The National Bureau of Statistics (NBS) has asked the State Environmental Protection Administration (SEPA) not to release the latest results of Green GDP to the public and keep them only as a reference for policymakers, said the source.


The NBS and SEPA jointly released the Green GDP accounting for 2004 last September amid much fanfare; and the results for 2005 were planned to be released this month by SEPA.


"Experience has shown that both the theory and the methodology of Green GDP accounting are not sophisticated enough," the NBS said in the letter obtained by China Daily. "There are lots of difficulties in the pilot project."


The NBS said that the results would be sent to the State Council, the Cabinet, which would decide whether to publicize them.

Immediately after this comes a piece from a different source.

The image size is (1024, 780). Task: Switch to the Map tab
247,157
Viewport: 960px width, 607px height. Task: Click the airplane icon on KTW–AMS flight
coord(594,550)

The SEPA and NBS jointly launched the project in March 2004 to drive home to the public and officials the waste created and environmental damage wrought in the process of economic growth.


Simply put, Green GDP is calculated by deducting the cost of natural resources' depletion and environmental degradation from traditional GDP.


The country's first Green GDP report showed pollution caused losses of 511.8 billion yuan (US$64 billion) in 2004, or 3.05 percent of the 16 trillion yuan (US$2 trillion) GDP that year.


At the news conference marking the release of the report, Pan Yue, vice-minister of SEPA, said the figures marked "only the beginning of our efforts in calculating Green GDP".


But soon after the report was released, some of the 10 provinces and municipalities in the pilot project were reluctant to continue their participation and wanted to pull out because of concerns that regional economic growth could be hit.


"It is good news if the suspension of the release of figures could improve the system of Green GDP accounting, as well as its implementation," said Zheng Yisheng, professor at the Center for Environment and Development affiliated to the Chinese Academy of Social Sciences. "But it is a pity if it means an end to Green GDP accounting."